I read your post and it made me cry. I don't know why. I have been tested for almost all the mental anxiety-related conditions in the book. They came up with, so far, ADD, depression and anxiety. The anxiety disorders clinic didn't know what to make of me. They eventually decided that I don't have a typical anxiety disorder. I don't get physical panic attacks: they describe what I have as "mental attacks", alarmingly for me, because they can't think of anything more accurate to describe them as. I don't have rituals. Like you, I always thought OCD meant turning lights on and off seven times. I don't tidy compulsively, or feel the need to be excessively clean. In fact a majority of the time my room is an absolute mess. This depresses me a whole lot more than it should, though i can never find the motivation to do...well anything. This "terrifying thoughts" and "ëvil thoughts" described here, however, sound to me, disturbingly familiar. As does this circular thinking you are displaying about questioning the diagnosis, questioning everything. I have this horrible, firm belief that nobody knows. They think they know but they don't. Whatever they decide, nomatter how good it feels to hear it at the time, the diseased, subconscious part of my mind that poisons me is too dark, to strong, and too smart to feel good about it for long. I'll think a way out of everything positive, eventually, until there's nothing but me the darkness, my terror and insanity. I don't even know if insanity is what I fear. I don't know what I'm so afraid of. All i know is thatwhat I fear is endless and empty and unbearable. I want a diagnosis but I cannot accept it. I've been given several but they only make me feel better temporarily. Nothing makes me feel better when I'm in the midst of myself: I sound like a crazy person (I'm beginning to accept that I am) but I want to know if you understand my rantings. Does this make sense to you? Is it possible that I too could have an OCD?
Hey there. Do you have disturbing thoughts a lot? Do these thoughts bother you? I am just learning about OCD but that is how I comprehend this disorder. There are two parts of OCD (Please correct me if I am wrong...) There are obsessions (thoughts that truly disturb you) and there are compulsions (actions to help aleviate the stress caused by obsessions.) There are some people out there who do not have compulsions...they are called completley "O". Just ask yourself the following questions to help yourself determine is this is ocd: Do I enjoy these thoughts, or do I wish that I didn't have them? Do these thoughts cause distress?
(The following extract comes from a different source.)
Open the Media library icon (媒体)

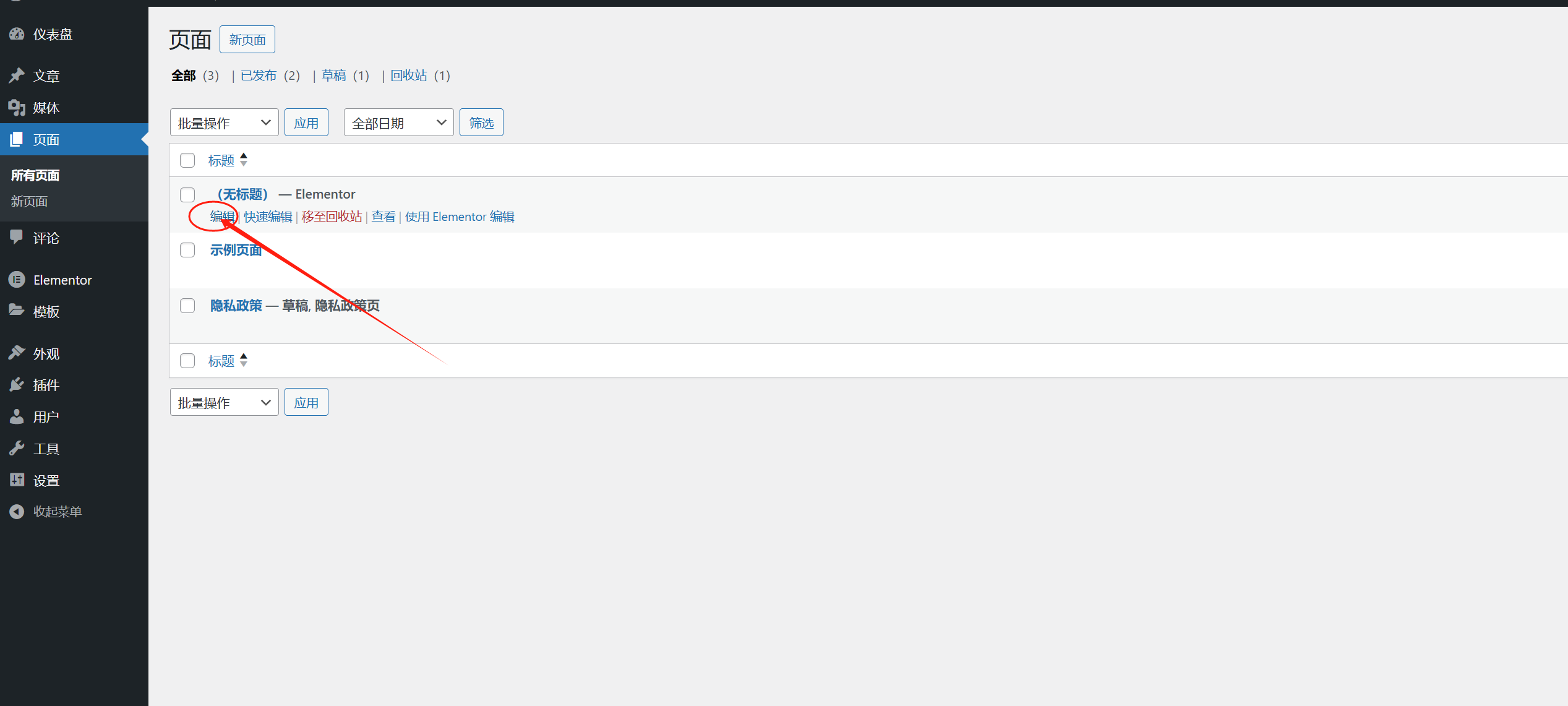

I would bring up OCD to your dr.
Listen, I am frightened quite often, too. And there are times I just don't feel "right". You are going to be ok. There were times when I tried my hardest to convince my husband and psychologist that I was going insane, because this is what I felt. I thought there is no other person in this world that could possibly be going through this. I would cry hysterically on a daily basis because I was convinced that I was a unstable. i HAVE BEEN THERE. Are you on any meds? Hang in there, it does and will get better. I know it is so hard to take it day by day, but try to.
Take Care Lizzie
I sort of think that we could have characteristics of all the anxiety related disorders. I had a friend who had a son diagnosed with OCD. It took a while to get there. His first diagnosis was ADHD. I was diagnosed as PTSD. Next came Panic Disorder and now Anxiety Disorder. I think it can evolve. I can read books about Panic disorder and fit the mold for all the different types of Anxiety. Maybe that is why treating these conditions is so difficult. I too can become obsessive about things. Hang in there Angie. I am struggling just like you, but maybe if we keep encouraging each other, we will get the upper hand of our disorders.